Niley glanced anxiously about the room. (His cubbyhole of a bedroom with a slanted ceiling, that opened onto her bedroom.) He was blinking rapidly peering at the window. It was night, the single window reflected only the blurred undersea interior of the room.
“He isn’t here now, Niley. Don’t be afraid. He’s gone. I’m telling you about a nice kind man, I think. A friendly man. My friend, he wants to be. Our friend. He had a special message for me.”
But Niley was still anxious, glancing about. To capture his attention Mommy had to grip his little shoulders and hold him still.
A squirmy little eel, he was. She wanted to shake him. She wanted to hug him tight, and protect him.
“Mommy? Where?”
“On the canal towpath, honey. When I was coming home from work, coming to get you at Mrs. Meltzer’s.”
“Today, Mommy?”
“Not today, Niley. The other day.”
It was later than usual, the child hadn’t yet gone to bed. Ten o’clock and she’d only just managed to get him into his pajamas by making a game of it. Tugging off his clothes, his shoes, as he lay passive and not-quite-resisting. It had been a difficult day, Edna Meltzer had complained to Rebecca. At the delicate juncture of bones at the child’s forehead Rebecca saw a nerve pulsing.
She kissed the nerve. She resumed her story. She was very tired.
The three-year-old had been too cranky to be bathed in the big tub, Mommy had had to struggle to wash him with a washcloth, and then not very well. He was too cranky to be read to. Only the radio would comfort him, that damned radio Rebecca would have liked to toss out the window.
“A man, a very nice man. A man in a panama hat-”
“Mommy, what? A banana hat?”
Niley laughed in disbelief. Rebecca laughed, too.
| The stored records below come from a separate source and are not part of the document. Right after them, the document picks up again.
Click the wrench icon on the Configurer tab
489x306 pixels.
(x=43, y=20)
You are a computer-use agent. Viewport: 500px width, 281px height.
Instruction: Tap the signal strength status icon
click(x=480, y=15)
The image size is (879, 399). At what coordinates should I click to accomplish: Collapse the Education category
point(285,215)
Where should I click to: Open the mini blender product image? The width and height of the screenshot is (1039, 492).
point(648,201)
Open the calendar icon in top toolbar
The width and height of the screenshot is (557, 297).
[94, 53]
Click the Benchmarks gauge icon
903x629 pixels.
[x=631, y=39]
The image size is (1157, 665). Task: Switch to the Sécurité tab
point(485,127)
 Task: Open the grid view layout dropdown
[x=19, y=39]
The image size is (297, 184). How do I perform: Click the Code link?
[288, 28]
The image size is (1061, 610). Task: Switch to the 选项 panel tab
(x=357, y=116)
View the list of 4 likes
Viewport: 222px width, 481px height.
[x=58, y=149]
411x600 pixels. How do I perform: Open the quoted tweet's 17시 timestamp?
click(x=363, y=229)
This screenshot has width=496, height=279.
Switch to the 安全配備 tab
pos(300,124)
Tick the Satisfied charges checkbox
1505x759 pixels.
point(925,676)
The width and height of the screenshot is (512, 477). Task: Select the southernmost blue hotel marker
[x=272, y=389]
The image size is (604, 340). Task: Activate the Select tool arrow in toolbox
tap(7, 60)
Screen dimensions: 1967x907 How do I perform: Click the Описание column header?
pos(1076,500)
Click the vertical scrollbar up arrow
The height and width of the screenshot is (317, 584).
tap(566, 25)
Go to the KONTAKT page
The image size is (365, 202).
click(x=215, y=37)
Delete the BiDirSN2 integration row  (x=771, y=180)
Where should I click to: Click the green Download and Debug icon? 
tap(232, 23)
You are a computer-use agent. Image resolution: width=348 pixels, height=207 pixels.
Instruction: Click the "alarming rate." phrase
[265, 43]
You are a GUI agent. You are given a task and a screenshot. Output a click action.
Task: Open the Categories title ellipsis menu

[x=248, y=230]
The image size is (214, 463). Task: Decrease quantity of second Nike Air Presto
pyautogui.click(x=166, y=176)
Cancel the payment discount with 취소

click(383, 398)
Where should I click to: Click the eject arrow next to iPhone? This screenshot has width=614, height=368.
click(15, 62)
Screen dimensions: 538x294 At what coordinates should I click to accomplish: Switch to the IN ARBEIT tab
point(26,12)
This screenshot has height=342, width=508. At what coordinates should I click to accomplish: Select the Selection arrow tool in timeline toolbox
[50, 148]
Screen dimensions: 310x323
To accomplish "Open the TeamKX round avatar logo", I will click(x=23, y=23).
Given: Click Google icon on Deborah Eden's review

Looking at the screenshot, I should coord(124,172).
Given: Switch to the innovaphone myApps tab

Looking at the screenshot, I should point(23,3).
Why the hell had she begun telling this story, she couldn’t imagine. To impress a three-year-old? Out of the crayon box she selected a black crayon to draw a stick-man and on the stick-man’s silly round head with the yellow crayon she drew a banana hat. The banana was disproportionately large for the stick-man’s head, and upright. Niley giggled and kicked and squirmed with pleasure. He grabbed at the crayons to draw his own stick-man with a tilted-over banana hat.